1. Loyalty and Credit Card Differences: There are
some movements where you see a price difference between the loyalty and credit
card. Analyzing the differences, it seems to be some kind of typing problem in
one of them. (for ex. 11,51 and 51,51 or 27,84 and 7,84)
2. ID 28 GPS data seems to be strange: maybe some
changed it. as stated in the strange issues. We
observed in this situation the general path that ID 28 took, despite this
strange data behavior.
3. Kronos Mart Credit Card purchases: When you
compare the timestamp, it doesn’t match with the GPS or the loyalty data. It
seems that the each credit card movement is 12 hours earlier that what you have
in the data. The loyalty data is registered the day before to the purchase, and
the moment when the person is in the Kronos Mart is 12 hours before.
4. Jack’s Magical Beans Credit Card purchases: When you
compare the timestamp, it doesn’t match with the GPS. It seems that the credit
card purchases are all at 12PM. while the time when the people stay at Jack’s
Magical Beans are earlier.
|
5. The data (date) was in different formats: Some for
ex. dd/mm others were in mm/dd. We had to correct this differences to continue our analysis.

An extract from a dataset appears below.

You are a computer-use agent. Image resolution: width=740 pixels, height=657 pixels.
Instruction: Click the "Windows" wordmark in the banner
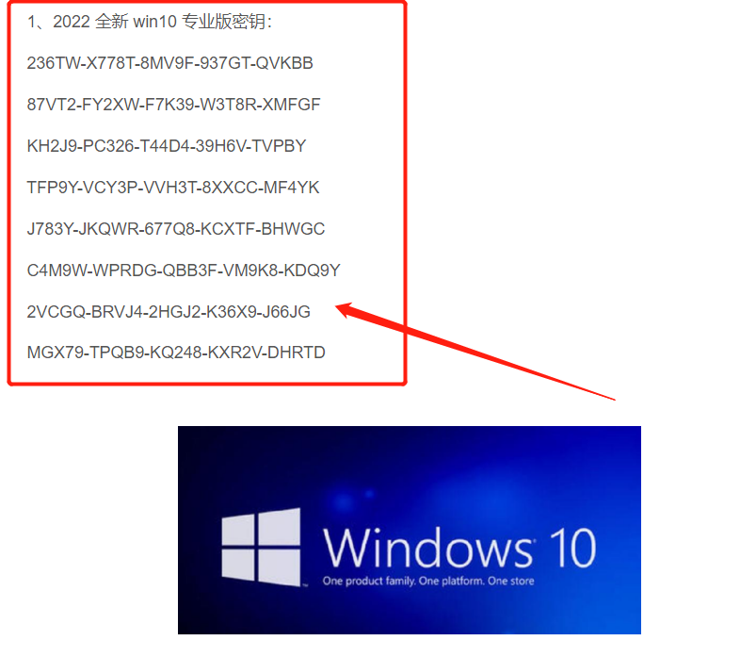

6. GPS data problems: There
were more than one GPS point for the same person at the same time (second),
this means that you can not know the exact location as the data implies they
are in two different locations (really close to each other) at the same time.
In spite of this, as we plotted the data, we could see each employee behavior.
7. Missing Data: Trucks vs. Truck’s Drivers. The GPS
data was associated with a driver ID, but not with the truck itself. In the car
assignments table there wasn’t information about who was driving which truck.
8. Administrative Positions: No cars. These positions didn’t have any car
assigned. So we didn’t have any GPS information of them. We had to use their
credit card information to know about their routines.